“Our entire justice system rests on the assumption that attorneys can be trusted to be ethical,” said Federal District Judge Dale Fischer. It was Monday morning and Fischer had just begun addressing a leniency request for super-lawyer Terry Christensen, 64, who'd been convicted last August of conspiracy and aiding in wiretapping.

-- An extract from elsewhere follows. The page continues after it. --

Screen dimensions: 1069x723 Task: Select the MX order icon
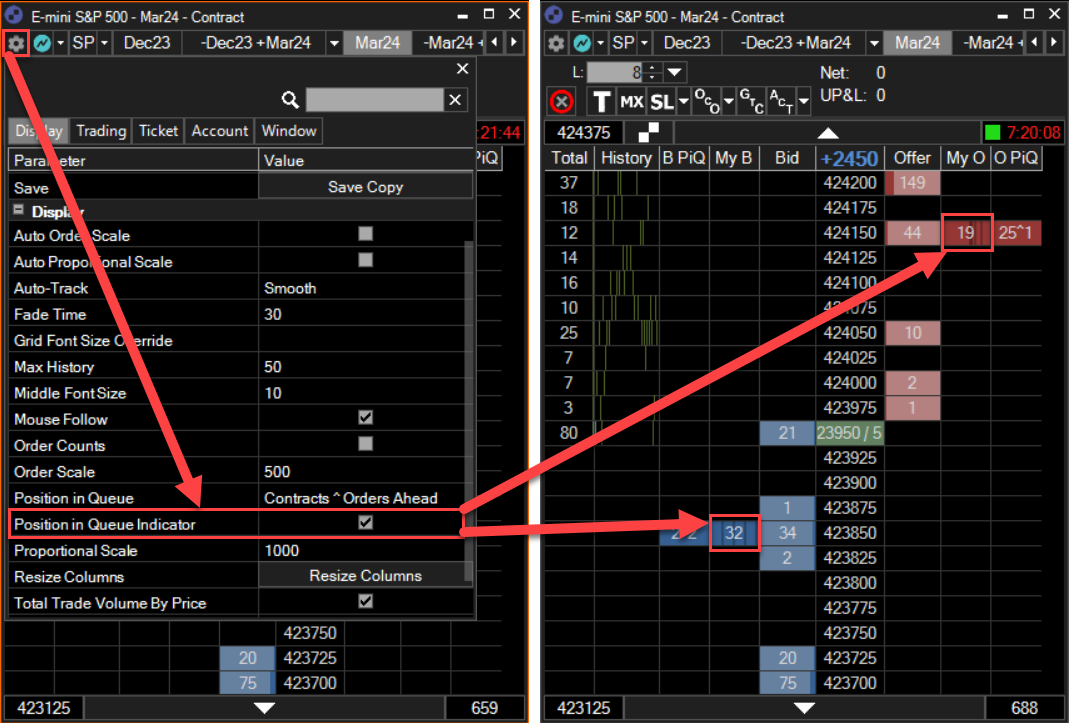632,101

 “The hammer's going up!” whispered private investigator John Nazarian, who was sitting in the packed Roybal Federal Building courtroom.

 

Indeed, the sentencing hearing started with Christensen's lawyer, Terree Bowers, asking Fischer to accept the recommendations of a federal probation officer, who'd called for Christensen to pay a steep fine and serve home detention while wearing a monitoring bracelet. These suggestions hadn't impressed the government, and Assistant U.S. Attorney Daniel Saunders had earlier submitted a forceful dismissal of the sentencing recommendation.

 

Fischer's stone-faced expression left little doubt as to whose side she would favor as she listened to Bowers describe Christensen's legal ordeal as “humiliating,” and spoke of how Christensen had been disbarred, lost the law firm he'd built and had to resign as director from a couple of boards. Christensen had, Bowers said, already “experienced extraordinary consequences” for hiring private eye Anthony Pellicano to wiretap the phone conversations on behalf Christensen's billionaire client Kirk Kerkorian. (Pellicano had secretly recorded his phone calls with Christensen and those recordings, played in court during the five-week trial, had sealed the fate of both lawyer and P.I.)

 

When Bowers finished, Dan Saunders rose to note that a letter submitted by Christensen apologizing sorrow for his conduct “only expresses regret for hiring Anthony Pellicano, not for his actions – after three years of ruminating on his indictment,” while making no apologies to the victims of Pellicano's wiretaps.

 

Moments later Judge Fischer took over to address each and every one of Bowers' written requests, motions and citations for leniency. When she denounced Christensen's actions as attacking the sanctity of attorney-client privilege, a lawyer from a blue-chip L.A. firm, who was sitting in the audience, turned to people in the row behind and held up three fingers. Christensen could forget about that monitoring bracelet.

 

“There are no grounds for variance for aberrant behavior,” Fischer continued, then turned to Christensen's written apologia. “Mr. Christensen has not taken responsibility for his criminal activity and has shown no remorse for it . . . His regret seems of recent vintage.”

 

Fischer concurred with the government's view of the Sentence Lite recommendations that the federal probation officer had submitted.

 

“The probation officer's recommendation was ludicrous,” Fischer said. “Home detention in an 8,000-square-foot house is not punishment.”

 

Then the hammer came down: Fischer sentenced Christensen to 36 months in prison, to be followed by three years probation, and ordered him to pay a $250,000 fine within 30 days. She did allow him to remain free on bond while his lawyers appeal. It was 10:05 a.m.

 

Christensen stood stoically as he received his sentence, flanked by lawyers Bowers and Patty Glaser, who is a partner in his old firm. It could've been worse, though, as Christensen could have received five years for each of the two counts with which he was charged. Behind him sat Christensen's wife and son, who wore the uniform of a West Point cadet. If Christensen's appeals fail, he will be joining a very different kind of long gray line.